Something is clearly wrong.  It will mean changes to current practices, in employment, in all sectors.  Current policies have clearly failed.      A President Hollande will need to mobilise a changed cultural sector to help in the anti-racism programme.  Changed?  Yes.    How open is the cultural sector, from museums, theatres, orchestras, to independent arts organisations and groups to a multi-cultural programme.   Audience extension and development.  An interesting take on the Musee de Quai Branly for example is here.  Personally I loved the architecture but really disliked the approach taken in the exhibits, as did the author.

The report in Germany on the future of museums makes an interesting point.  Ignore the headline grabbing comment about closing half the museums and focus on the comment about the need to engage closer with the tax paying public.

In addition, he argues, cultural institutions should be organised differently and [be given] more detailed targets, not only in regard to visitor numbers, but also guidelines about where visitors should come from and what age groups in particular should be attracted to the museums.

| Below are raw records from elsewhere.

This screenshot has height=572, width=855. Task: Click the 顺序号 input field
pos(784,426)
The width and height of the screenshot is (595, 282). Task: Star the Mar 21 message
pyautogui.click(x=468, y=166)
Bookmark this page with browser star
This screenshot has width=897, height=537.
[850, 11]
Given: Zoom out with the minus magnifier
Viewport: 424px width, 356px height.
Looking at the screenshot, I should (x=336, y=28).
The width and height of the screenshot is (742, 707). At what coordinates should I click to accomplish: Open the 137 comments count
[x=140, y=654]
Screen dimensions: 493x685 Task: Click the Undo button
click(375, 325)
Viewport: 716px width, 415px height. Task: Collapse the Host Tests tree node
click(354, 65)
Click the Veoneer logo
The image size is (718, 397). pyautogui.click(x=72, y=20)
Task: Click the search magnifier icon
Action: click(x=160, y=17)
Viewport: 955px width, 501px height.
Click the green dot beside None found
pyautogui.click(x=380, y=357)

This is not only a domestic issue.  France’s soft power and cultural attraction is weakened with such a growing vote for the extreme right.   And if the right win in the second round?

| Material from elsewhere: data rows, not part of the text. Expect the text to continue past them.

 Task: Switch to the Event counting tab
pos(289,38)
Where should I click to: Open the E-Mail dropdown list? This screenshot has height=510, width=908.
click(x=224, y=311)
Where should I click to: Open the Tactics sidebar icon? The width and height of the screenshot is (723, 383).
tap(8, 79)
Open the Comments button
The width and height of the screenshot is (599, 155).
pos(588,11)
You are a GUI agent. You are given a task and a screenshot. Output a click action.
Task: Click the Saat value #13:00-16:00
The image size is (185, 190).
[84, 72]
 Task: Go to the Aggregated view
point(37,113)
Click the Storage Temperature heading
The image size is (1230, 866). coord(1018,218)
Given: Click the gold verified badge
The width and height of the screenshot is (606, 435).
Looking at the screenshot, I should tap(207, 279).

More Europe? More Europeans

With austerity and unemployment rising across most of Europe now is certainly the time for more Europe.  Comments by candidate Sarkozy, seeking the racist vote were quite frankly appalling for a President or any politician seeking high office.   (“They must know which side of the Mediterraean they live in”).

I make no concessions to this view.  The closer, and to adopt a Chinese buzz word in its most progressive meaning, harmonious Europe we have the better for everyone.  It is not just a case for eurozone countries to work together or closing down out-of-date tax loopholes between countries. We need to move to a more positive approach to Europeanness at the personal level. For far too long the EU has focused on the corporate and national.  In the next period.. and starting now not waiting for the 2014-20  “Europe 2020” agenda the priority must be to bring Europeans together.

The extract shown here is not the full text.